Photograph by Philip Cheung/Getty Images

Surrounded by his family, Jimmy Carter died peacefully on December 29, 2024, in his hometown of Plains, Georgia. At 100, he was the longest-lived president in American history. “My father was a hero, not only to me, but to everyone who believes in peace, human rights, and unselfish love,” said Chip Carter, the former president’s son, in an official Carter family press release. “My brothers, sister, and I shared him with the rest of the world through these common beliefs. The world is our family because of the way he brought people together, and we thank you for honoring his memory by continuing to live these shared beliefs.”

Jimmy Carter
Carter addresses reporters at a White House press conference in September 1977.

Photo graph by Archive Photos/Hulton Archive/Getty Images

Carter had been in hospice care since February 18, 2023. From his hometown, he witnessed a global outpouring of accolades and well wishes, turned 100, fulfilled his goal of voting in the 2024 presidential election, celebrated his 77th wedding anniversary, and mourned the death of his wife, Rosalynn, who died on November 19, 2023.

Jimmy Carter parlayed four tumultuous years in the White House into a four-decade reign as a moral conscience and a globe-trotting do-gooder, monitoring elections, battling disease, building homes for the poor, and publishing dozens of books. History will likely record his one-term presidency as mediocre at best; his tenure in the Oval Office was notable for an energy shortage at home and a hostage crisis in Iran. But as an ex-president, he set the standard for leveraging his position to support domestic and international humanitarian and political causes. “Some consider him to be the nation’s greatest former president,” wrote Robert A. Strong of the Miller Center, a nonpartisan affiliate of the University of Virginia that focuses on presidential scholarship.

Jimmy Carter
Carter receives the Nobel Peace Prize in 2002.
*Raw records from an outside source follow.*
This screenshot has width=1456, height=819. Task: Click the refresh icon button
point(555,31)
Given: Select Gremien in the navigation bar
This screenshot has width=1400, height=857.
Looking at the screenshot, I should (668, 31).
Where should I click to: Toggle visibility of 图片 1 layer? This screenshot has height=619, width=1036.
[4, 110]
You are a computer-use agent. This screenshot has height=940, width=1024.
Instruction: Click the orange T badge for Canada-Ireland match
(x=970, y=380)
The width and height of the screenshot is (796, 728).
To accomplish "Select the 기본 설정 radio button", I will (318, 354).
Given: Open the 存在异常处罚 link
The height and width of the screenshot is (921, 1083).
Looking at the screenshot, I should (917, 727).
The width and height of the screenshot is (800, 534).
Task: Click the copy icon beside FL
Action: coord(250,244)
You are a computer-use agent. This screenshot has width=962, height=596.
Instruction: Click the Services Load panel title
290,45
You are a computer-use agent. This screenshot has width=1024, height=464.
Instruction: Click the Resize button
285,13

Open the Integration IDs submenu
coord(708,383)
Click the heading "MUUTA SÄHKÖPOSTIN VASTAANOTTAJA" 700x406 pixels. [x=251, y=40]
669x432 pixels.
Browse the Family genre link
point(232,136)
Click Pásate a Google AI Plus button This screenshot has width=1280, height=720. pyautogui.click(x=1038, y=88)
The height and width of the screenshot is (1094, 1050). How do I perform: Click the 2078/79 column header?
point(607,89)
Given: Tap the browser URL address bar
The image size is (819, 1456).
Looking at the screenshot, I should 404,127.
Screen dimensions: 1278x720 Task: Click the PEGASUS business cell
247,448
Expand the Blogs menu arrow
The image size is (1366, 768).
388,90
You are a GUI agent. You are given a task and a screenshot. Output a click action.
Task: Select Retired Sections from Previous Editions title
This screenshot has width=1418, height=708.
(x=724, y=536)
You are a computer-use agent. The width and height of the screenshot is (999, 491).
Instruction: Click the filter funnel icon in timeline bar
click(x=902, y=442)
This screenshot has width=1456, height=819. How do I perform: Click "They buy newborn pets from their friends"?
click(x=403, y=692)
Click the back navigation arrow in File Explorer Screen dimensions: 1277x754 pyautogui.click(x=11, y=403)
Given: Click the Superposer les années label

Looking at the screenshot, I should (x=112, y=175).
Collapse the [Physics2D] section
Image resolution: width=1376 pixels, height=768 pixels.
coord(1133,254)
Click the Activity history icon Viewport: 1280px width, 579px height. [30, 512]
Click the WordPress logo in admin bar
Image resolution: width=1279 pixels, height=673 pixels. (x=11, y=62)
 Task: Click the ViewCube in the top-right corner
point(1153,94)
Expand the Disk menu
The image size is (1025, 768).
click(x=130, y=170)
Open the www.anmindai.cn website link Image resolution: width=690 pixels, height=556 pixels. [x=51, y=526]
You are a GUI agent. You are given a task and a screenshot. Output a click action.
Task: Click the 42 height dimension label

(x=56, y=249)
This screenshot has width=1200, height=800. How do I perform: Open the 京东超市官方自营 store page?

Photograph by Arne Knudsen/Getty Images

Carter’s decades of post-presidential work includes founding the Atlanta-based Carter Center, which spearheads health and human rights efforts worldwide, and tirelessly volunteering for Habitat for Humanity. In 2002, more than two decades after his departure from the White House, he was awarded the Nobel Peace Prize in recognition of his lifelong efforts.

“His was unlike any post-presidency, before or since,” said Charles Bullock, political scientist at the University of Georgia. “As an author and with his good works, he was always visible—more than his predecessors or successors.”

On frequent Sundays, Carter continued to teach Sunday school at Maranatha Baptist Church in his hometown of Plains, drawing hundreds of attendees from around the world. In November 2019, at age 95 and two weeks after breaking his pelvis in a fall, he returned to the pulpit to teach a lesson on life and death.

Jimmy Carter
Jimmy and Rosalynn Carter attach siding to the front of a Habitat for Humanity home in LaGrange in 2003.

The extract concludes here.